Bisphenol A Chemical in Plastic Bottles Harms Children, Feds Conclude

By David Gutierrez | For the first time, a branch of the U.S. government has admitted that the common industrial chemical bisphenol A (BPA) may pose a health risk.

BPA is a crucial ingredient in the hard, clear polycarbonate plastic found in water and baby bottles. It is also used to make liners for food and infant formula cans. BPA has been shown to seep out of these containers and into food or liquids, and 90 percent of U.S. residents carry it in their bodies.

The National Toxicology Program of the National Institutes of Health concluded in April that there is “some concern” that BPA may cause problems in fetuses, babies and children, including breast or prostate cancer, early onset of female puberty, attention deficit disorder and other problems of the reproductive and neurological systems.

“Some concern” is the middle of five rankings available to the National Toxicology Program, with none at one end and extreme at the other.

The National Toxicology Program’s findings “[reflect] a significant body of science showing that BPA may play a larger role than previously thought in a host of common health problems, including prostate cancer, breast cancer and early puberty,” said Anila Jacob, senior scientist at Environmental Working Group.

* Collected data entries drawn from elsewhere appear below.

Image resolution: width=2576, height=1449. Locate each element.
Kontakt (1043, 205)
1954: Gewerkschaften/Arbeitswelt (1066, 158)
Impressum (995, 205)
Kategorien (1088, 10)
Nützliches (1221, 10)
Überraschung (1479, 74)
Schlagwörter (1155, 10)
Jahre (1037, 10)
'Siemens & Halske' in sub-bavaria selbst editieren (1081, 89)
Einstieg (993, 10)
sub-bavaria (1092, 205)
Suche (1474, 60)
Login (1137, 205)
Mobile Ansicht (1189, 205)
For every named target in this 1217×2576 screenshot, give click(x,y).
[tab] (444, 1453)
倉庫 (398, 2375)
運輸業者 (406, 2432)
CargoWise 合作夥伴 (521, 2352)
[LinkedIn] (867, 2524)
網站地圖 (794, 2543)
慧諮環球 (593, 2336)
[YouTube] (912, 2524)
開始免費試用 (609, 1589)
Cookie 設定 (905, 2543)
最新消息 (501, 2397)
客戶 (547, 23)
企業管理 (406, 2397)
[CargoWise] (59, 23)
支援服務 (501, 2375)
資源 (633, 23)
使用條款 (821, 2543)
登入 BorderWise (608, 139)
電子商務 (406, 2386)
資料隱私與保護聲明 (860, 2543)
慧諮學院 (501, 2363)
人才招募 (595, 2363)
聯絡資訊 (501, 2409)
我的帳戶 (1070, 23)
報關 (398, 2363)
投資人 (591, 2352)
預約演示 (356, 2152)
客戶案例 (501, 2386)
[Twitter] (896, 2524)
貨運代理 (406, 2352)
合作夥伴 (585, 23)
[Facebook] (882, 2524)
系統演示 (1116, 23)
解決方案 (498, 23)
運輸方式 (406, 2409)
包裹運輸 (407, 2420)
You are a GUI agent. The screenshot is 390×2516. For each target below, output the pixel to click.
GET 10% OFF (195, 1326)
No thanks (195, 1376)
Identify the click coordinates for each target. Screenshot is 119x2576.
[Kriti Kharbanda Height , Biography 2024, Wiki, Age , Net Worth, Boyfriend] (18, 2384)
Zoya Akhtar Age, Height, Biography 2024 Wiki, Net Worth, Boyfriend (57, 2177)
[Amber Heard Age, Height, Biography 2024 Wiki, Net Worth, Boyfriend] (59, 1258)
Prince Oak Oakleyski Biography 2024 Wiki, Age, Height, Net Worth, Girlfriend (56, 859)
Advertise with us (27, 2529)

“More research is needed to better understand [BPA’s] implications for human health,” the report reads. “However, because these effects in animals occur at bisphenol A exposure levels similar to those experienced by humans, the possibility that bisphenol A may alter human development cannot be dismissed.”

In spite of the report’s cautious wording, BPA expert Frederick vom Saal said that it is “very, very much in line” with a statement signed by 38 scientists in 2007, warning that BPA could be harming infant development.

“This is going to ripple around the world,” vom Saal said. “The bottom line is there really is a convergence of opinion that is occurring.”